Podemos elencar uma série de discussões sobre direito a cidade e organizá-las com o debate feminista. Habitação, segurança, transporte. Pensar em transporte e modais que não ajudem a criar oportunidades para crimes de ocasião contra as mulheres, como vemos tantas histórias em trens, metrô e Ônibus, que retome uma política de tarifação do transporte público que beneficie às usuárias e não as empresas.
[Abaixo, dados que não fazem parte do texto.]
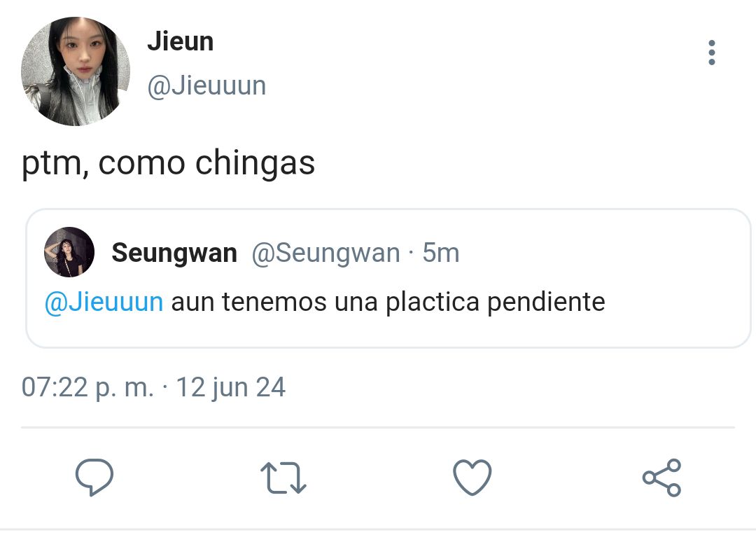Like the tweet with heart icon
This screenshot has height=542, width=756.
click(472, 478)
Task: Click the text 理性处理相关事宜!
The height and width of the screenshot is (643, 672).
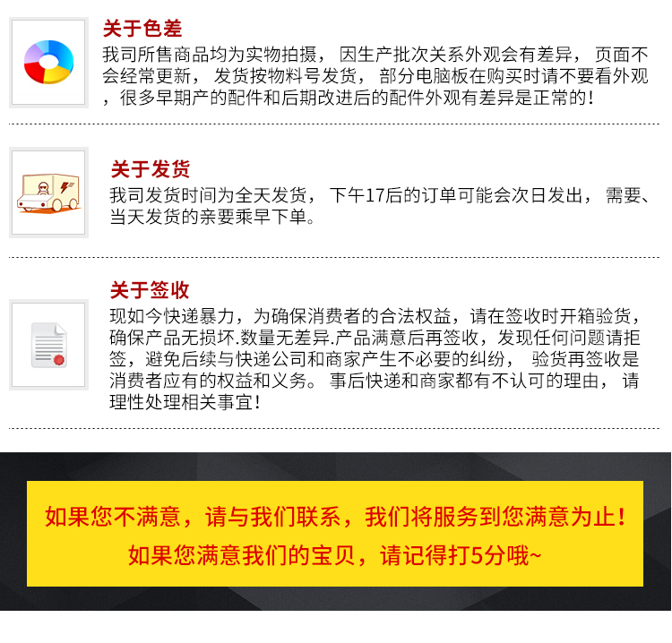Action: point(185,402)
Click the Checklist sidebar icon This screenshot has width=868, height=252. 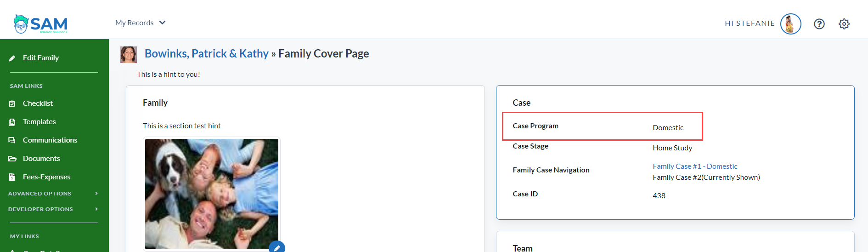click(x=12, y=104)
Nos locais mais distantes dos grandes centros, o acesso aos direitos fundamentais só pode ser concretizado através do transporte coletivo. E para assegurar que o conjunto da população possa desfrutar desses direitos, o transporte precisa ser público e gratuito. Caso contrário, as pessoas que não tem dinheiro para pagar a tarifa não poderão chegar aos seus destinos e exercer os seus direitos.
A tarifa zero deverá ser feita através de um Fundo de Transportes, que utilizará recursos arrecadados em escala progressiva, ou seja: quem pode mais paga mais, quem pode menos paga menos e quem não pode, não paga. Por exemplo: o IPTU de bancos, grandes empreendimentos, mansões, hotéis, resorts, shoppings etc., será aumentado proporcionalmente, para que os setores mais ricos das cidades contribuam de maneira adequada, distribuindo renda e garantindo a existência de um sistema de transportes verdadeiramente público, gratuito e de qualidade, acessível a toda a população, sem exclusão social. (O que é tarifa zero?)
Eu acredito que a disputa feminista se coloca junto com a disputa geral da política e de organização social, por que somos as mais pobres entre os mais pobres. E só se organiza mudança social dialogando com quem é maioria do setor mais oprimido da sociedade. Também acredito em voto útil, mas para mim voto útil não é algo sem se basear na realidade concreta, voto útil é quando não ajuda a eleger parlamentar da direita machista, racista e homofóbica, quando dialoga com pontos que vão avançar os questionamentos que fiz acima, para mim esse é o voto mais útil possível.
As eleições chegam aí logo mais, no final de semana. Eu tenho concretamente os pontos que me fazem votar em uma pessoa, é uma articulação entre: Direitos Humanos, Saúde, Educação, Radicalidade e Habitação. Eu não acredito na reforma como um fim em si mesmo, assim como a Rosa Luxemburgo não acreditava também. Eu acredito em pessoas que lutam, organizam e pautam cotidianamente em suas lutas um projeto de totalidade e não visões fragmentárias da realidade.
E para você? Quais parâmetros são essenciais para melhorar a vida das mulheres?